Starting at the line holding "This screenshot has height=729, width=1106." and finishing at the line holding "cyan D marker", transcribe the material exactly, keeping both ends but no pictures.

PROVIDED ENTRIES:
↓↓↓
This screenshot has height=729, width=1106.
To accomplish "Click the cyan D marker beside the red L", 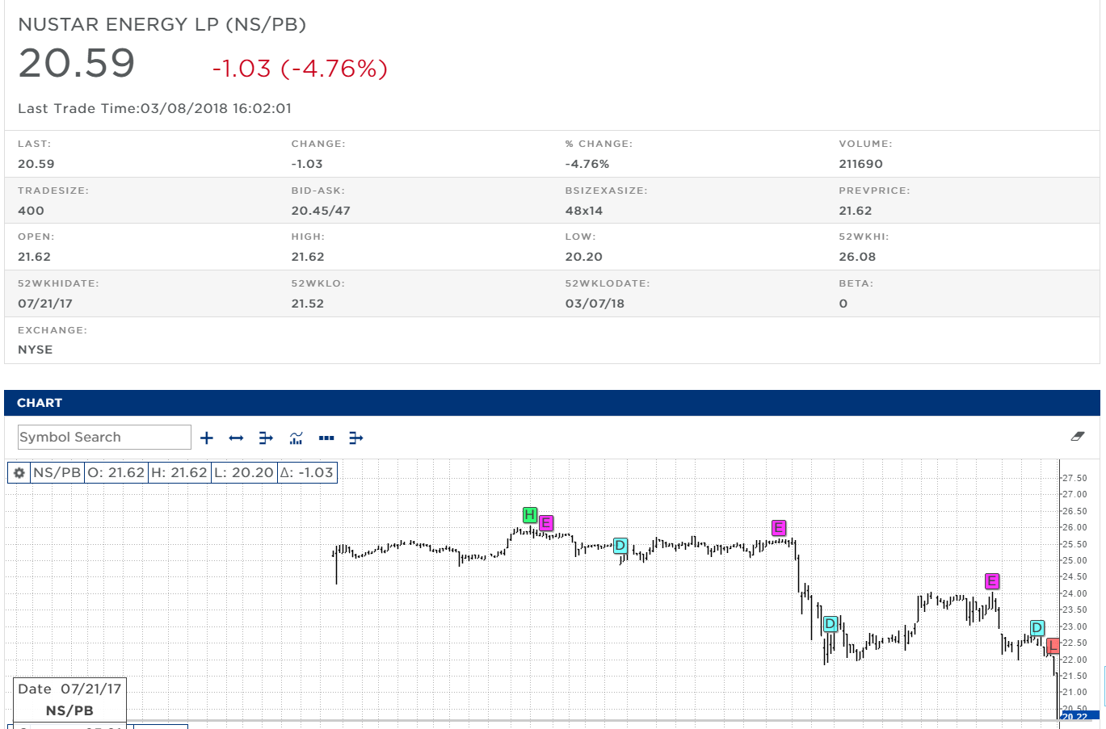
↑↑↑
↓↓↓
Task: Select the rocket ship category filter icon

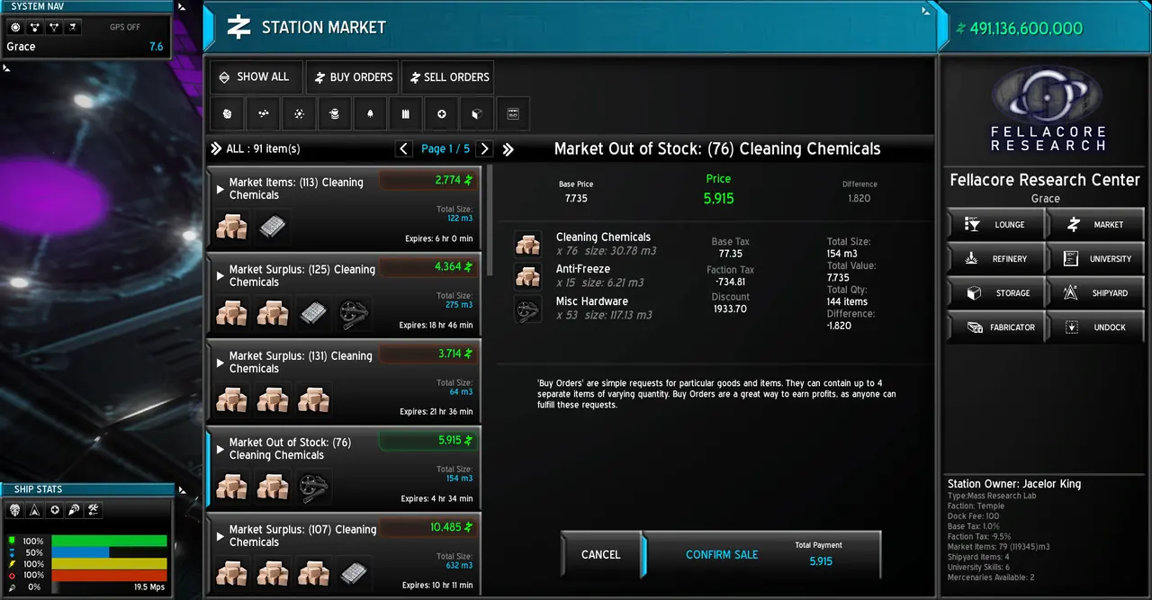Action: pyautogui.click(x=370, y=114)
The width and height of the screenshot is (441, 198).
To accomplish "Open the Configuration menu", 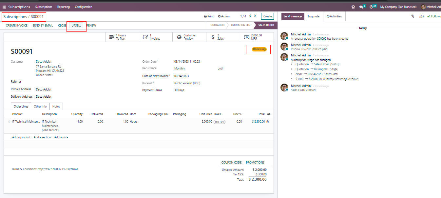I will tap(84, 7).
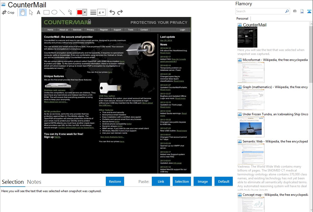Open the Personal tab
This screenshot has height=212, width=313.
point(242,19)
↑↑↑
EXERCISE OUTPUT:
This screenshot has height=729, width=1106.
To accomplish "Click the cyan D marker beside the red L", 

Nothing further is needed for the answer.